*PROBLEM DESCRIPTION:*
On every line of the listing, check for "Jewellery"; copy the lines that have it.

*DATA:*
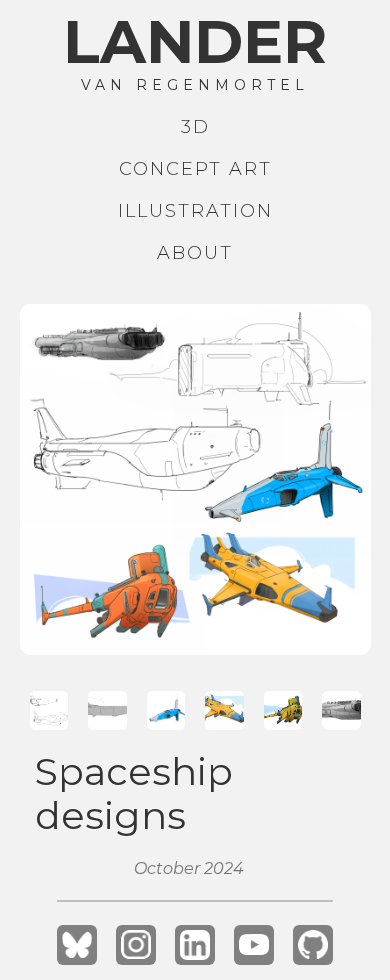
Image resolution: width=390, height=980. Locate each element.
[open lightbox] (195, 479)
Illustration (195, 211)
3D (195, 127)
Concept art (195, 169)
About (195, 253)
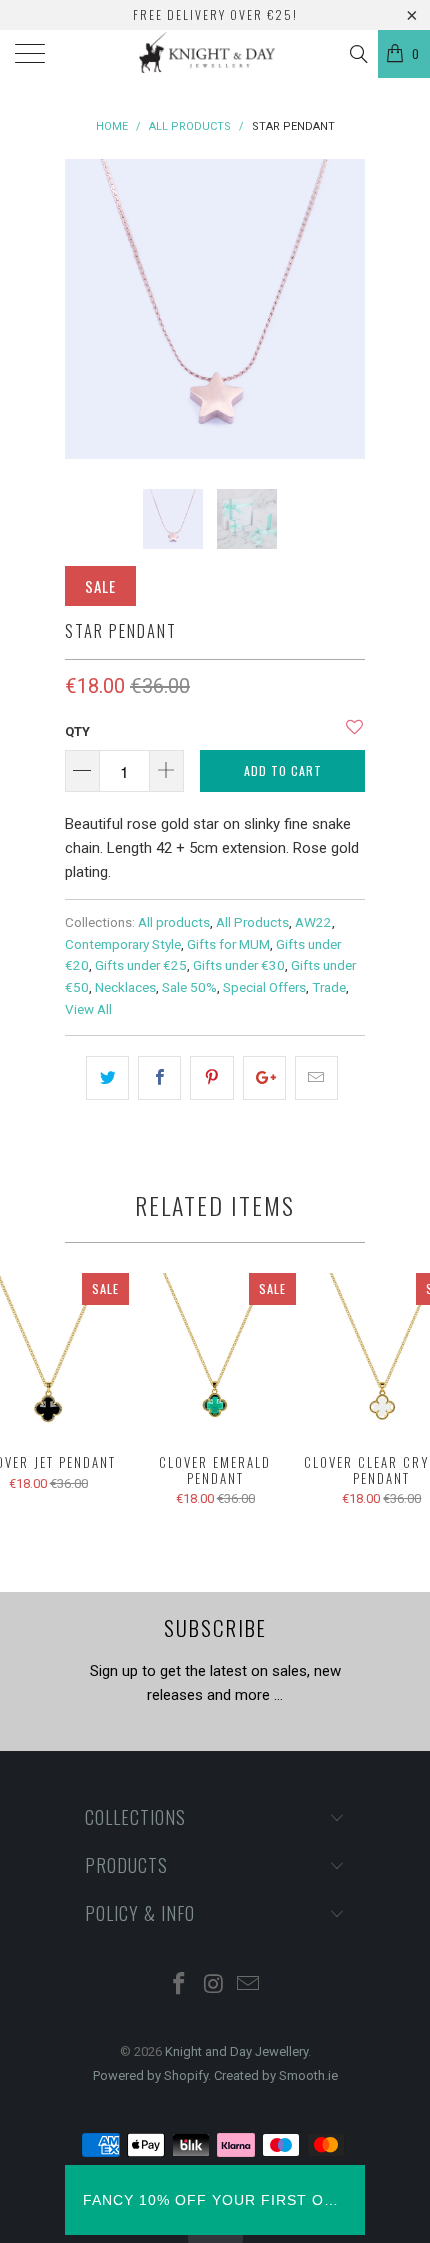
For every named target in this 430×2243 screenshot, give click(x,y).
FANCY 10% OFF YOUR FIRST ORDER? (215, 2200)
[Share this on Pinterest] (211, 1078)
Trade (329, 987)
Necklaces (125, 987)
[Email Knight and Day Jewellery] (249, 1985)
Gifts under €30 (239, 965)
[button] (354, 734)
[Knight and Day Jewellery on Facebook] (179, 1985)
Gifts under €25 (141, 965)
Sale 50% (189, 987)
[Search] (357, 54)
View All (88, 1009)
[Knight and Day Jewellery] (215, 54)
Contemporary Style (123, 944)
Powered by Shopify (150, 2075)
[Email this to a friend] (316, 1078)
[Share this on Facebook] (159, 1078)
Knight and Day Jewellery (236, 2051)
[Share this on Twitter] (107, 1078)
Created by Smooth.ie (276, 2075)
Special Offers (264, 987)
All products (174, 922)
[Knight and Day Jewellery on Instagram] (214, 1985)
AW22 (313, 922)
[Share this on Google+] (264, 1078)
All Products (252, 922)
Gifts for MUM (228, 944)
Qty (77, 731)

*RESPONSE TO THIS TASK:*
[Email Knight and Day Jewellery] (249, 1985)
[Knight and Day Jewellery on Facebook] (179, 1985)
[Knight and Day Jewellery] (215, 54)
Knight and Day Jewellery (236, 2051)
[Knight and Day Jewellery on Instagram] (214, 1985)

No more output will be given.